Yale has joined a $10 million computer science initiative that seeks to eliminate one of the major sources of flaws in computer software by applying formal logic to critical software developing tools.
The initiative will pave the way for a world even more reliant on secure computer technology in fields ranging from cryptography to transportation, said Benjamin Pierce, professor of computer science at the University of Pennsylvania and a member of the project. The five-year initiative involves researchers from Princeton, MIT and the University of Pennsylvania, and is funded by the National Science Foundation.
According to Adam Chlipala, a computer science professor at MIT who is involved with the project, said the project, known as DeepSpec, addresses specifications. A part of computer systems, specifications are written instructions for what actions a piece of software is meant to perform, as tools for developers working on other components of a piece of software. These descriptions are generally written in layman terms and can range from relatively brief documents to thousands of pages of instructions.
He added that errors in software development sometime come up when the specifications are imperfect descriptions of a program’s structure and function, leading to improper interrelations among software components.
“Significant correctness problems can result when components A and B connect to each other, but the authors of A and B have made different assumptions about how that interface works,” Chlipala said.
Yale computer science professor Zhong Shao, who is involved in the project, said that a mismatch between the software of a system and its specifications is one of the three primary sources of errors and bugs in computer systems. The other two are hardware and software.
“Bugs in hardware could come from physical material which we cannot completely eliminate; bugs in specifications may always exist because it is written by humans — we cannot always know exactly what a human wants,” Shao said. “Bugs in software, however, refer to the gap between the software and the specifications.”
The team is working to develop a successful link between specifications and software grounded in formal, provable logic, Chlipala explained. This link would ensure that any of the intended functions of a piece of software is true with certainty. Their project, using a method known as deep specification, seeks to prove that the specifications of a piece of software are precisely aligned with the software’s function, eliminating any possibility of error due to lack of clarity.

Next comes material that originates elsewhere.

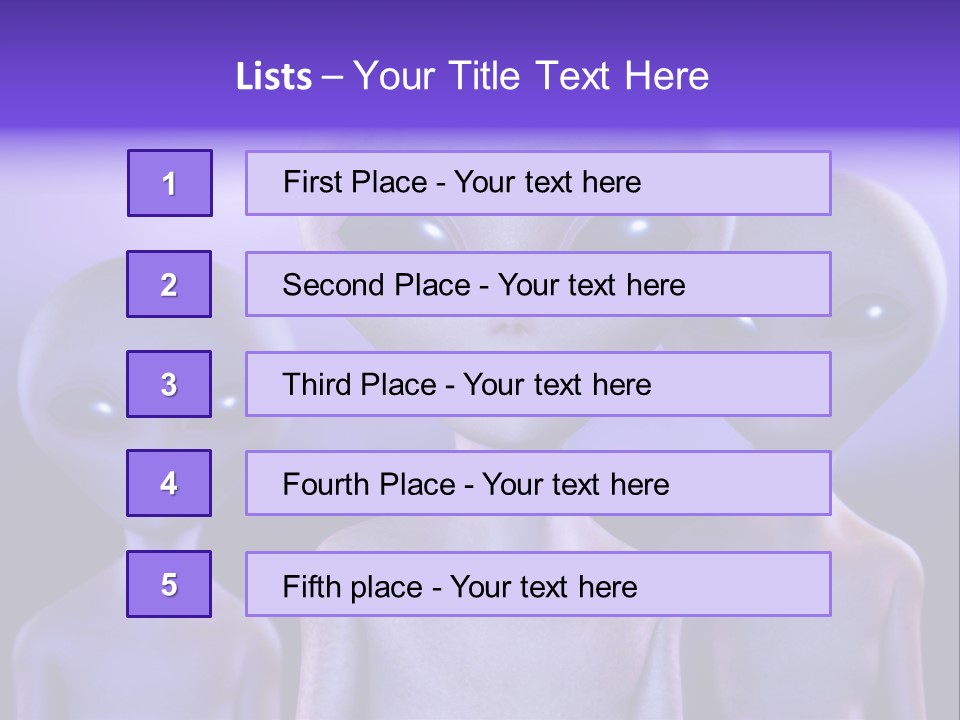The image size is (960, 720).
Task: Click the bold word Lists in title
Action: tap(274, 76)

Chlipala added that this process does not eliminate the possibility that software developers simply chose the wrong specifications — only that the specifications that were chosen are met with certainty.
Pierce said that by putting these specifications in the language of formal logic through deep specification, developers are able to create new functionality for software specifications.

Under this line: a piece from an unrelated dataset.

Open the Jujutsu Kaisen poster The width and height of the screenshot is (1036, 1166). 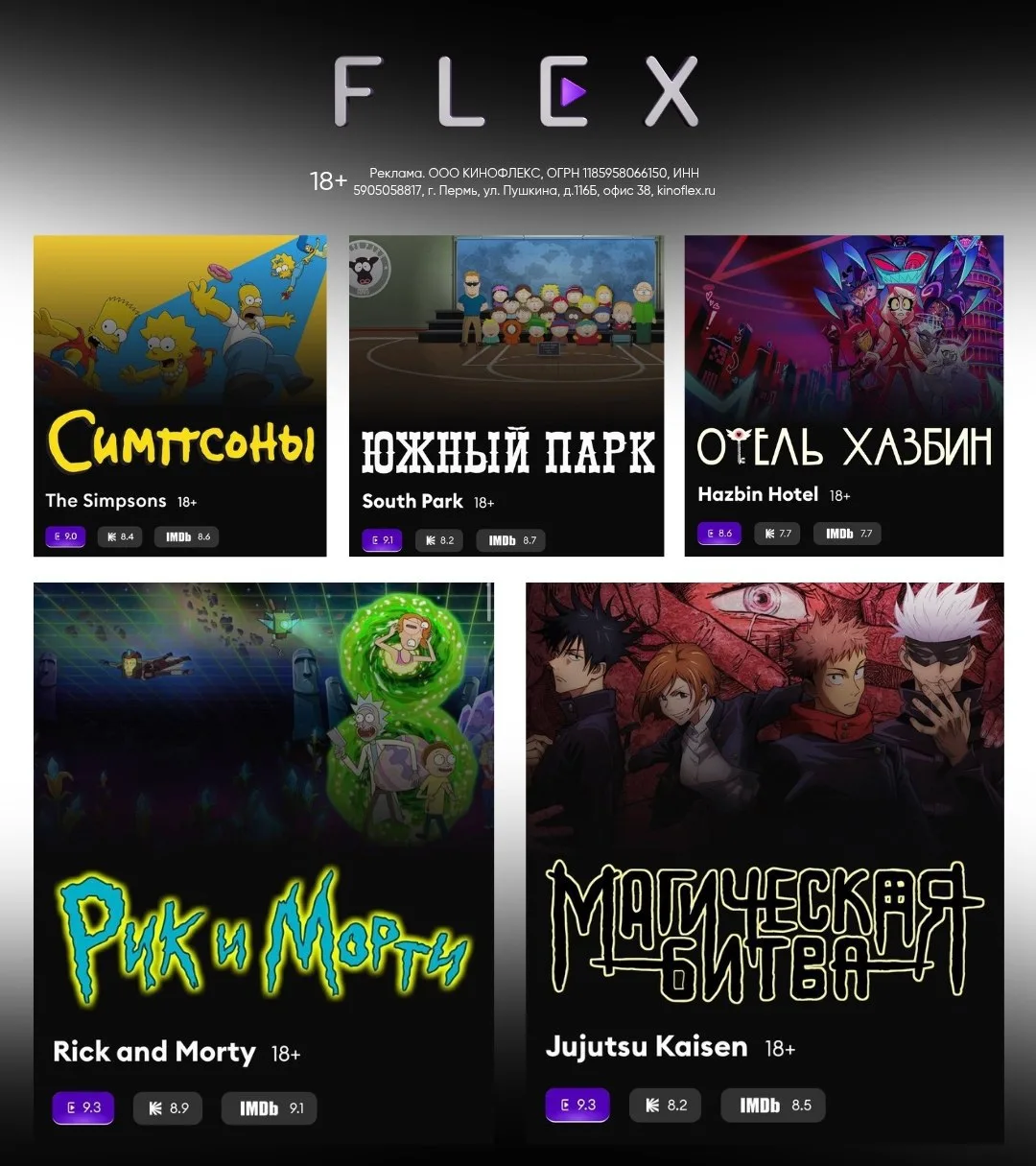click(x=765, y=863)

“Specifications have been an integral part of the software development process for decades — what we’re interested in is a class of specifications that is more powerful than many of the specifications that have been used in the past,” Pierce said. “Specifications are software, not in the sense that we run them but in the sense that they require the same thought process and the same methodology as the software that we do run.”
This deep specification process opens up several valuable opportunities for computer scientists in the future. Pierce said a cryptography program created using formal language under deep specification would be confirmed with absolute certainty to fulfill all of its objectives. As a result, the cryptography program would be much harder to crack and would not have an unexpected hole in its security. The certainty provided by deep specification is a step above random testing, a previous software development standard, where the program is tested in thousands or even millions of scenarios, but cannot be confirmed with certainty.

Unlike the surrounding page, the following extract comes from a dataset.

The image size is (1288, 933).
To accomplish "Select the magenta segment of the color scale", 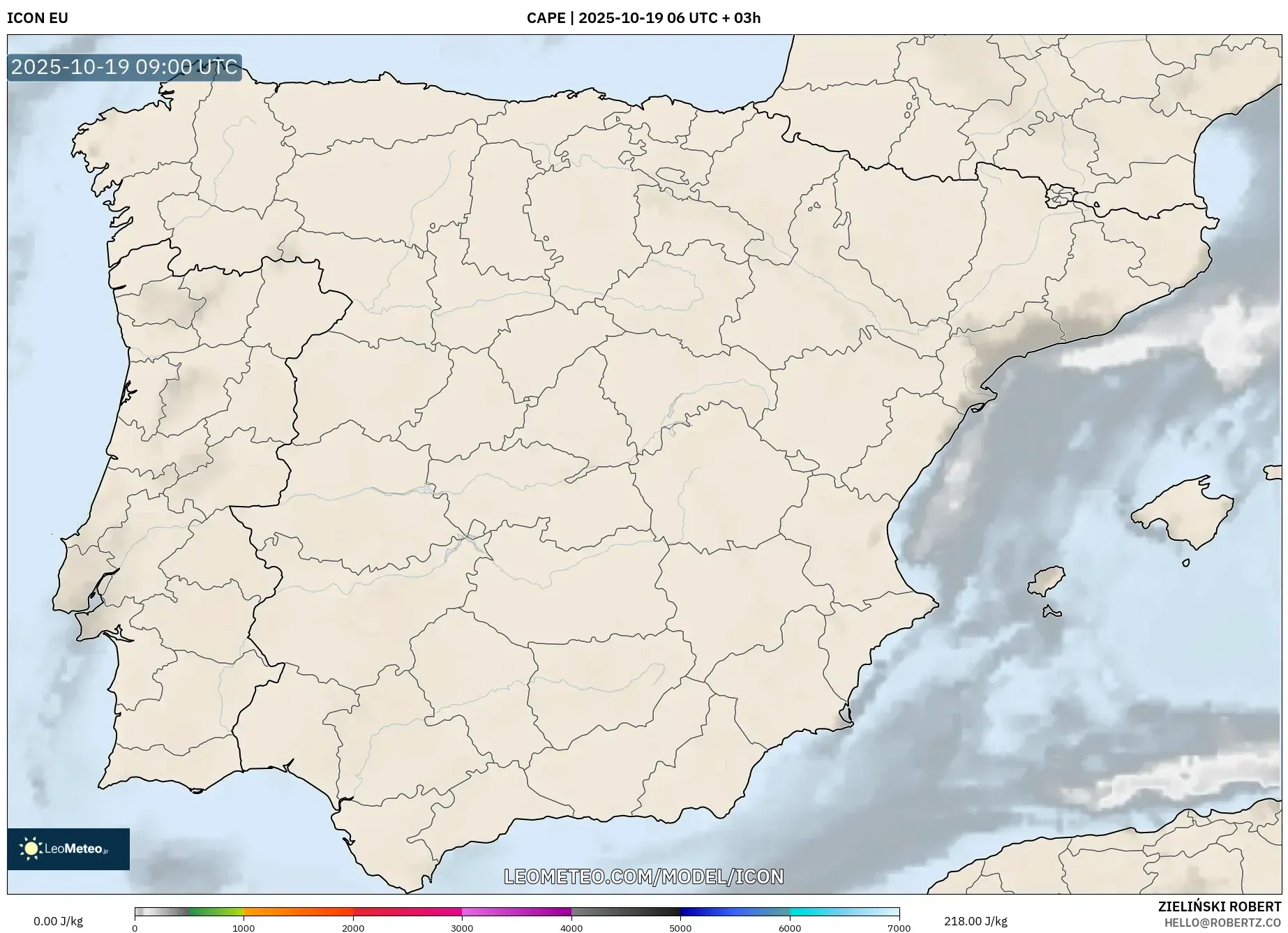I will (516, 911).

Shao said that this level of certainty provided by deep specification is necessary for the growing ways that society uses computer programs, from banking to self-driving cars. Even the slim possibility of error in these scenarios, he said, is unacceptable.
Shao added that other forms of error are still possible even if a piece of software is worked on using deep specification. If the underlying hardware is flawed or if the proof-based specifications do not cover every attribute of the desired software, then there could be errors in the final product regardless of the form of specification used.
“Deep specification can state that certain kinds of flaws are not present in code, but it is always possible that the specification author forgot to include a particular kind of problem,” Chlipala said. “A program might have a perfectly good proof that it meets one specification, and yet that specification might not have been the right one to choose, because it is too weak.”
Chlipala added that one of the projects within DeepSpec will be to develop ways to mitigate risks in poorly chosen specifications, including more precise forms of wording and improved formatting, organization or specifications.
Yale’s participation in the DeepSpec program will bring expertise in operating systems, Pierce said. Shao is involved in the creation of CertiKOS, an operating system grounded in formal proofs that ensure that certain forms of errors are eliminated. This operating systems expertise, Pierce added, would supplement MIT’s strength in hardware specifications, and Penn’s and Princeton’s focus on code compilers, a tool for converting written code into the material that computers use to function.
Pierce added that this collaborative program has a substantial educational component. The developments will be open source and shared through events on each of the campuses involved in DeepSpec.
The $10 million grant funding this research is part of the National Science Foundation’s Expeditions in Computing program.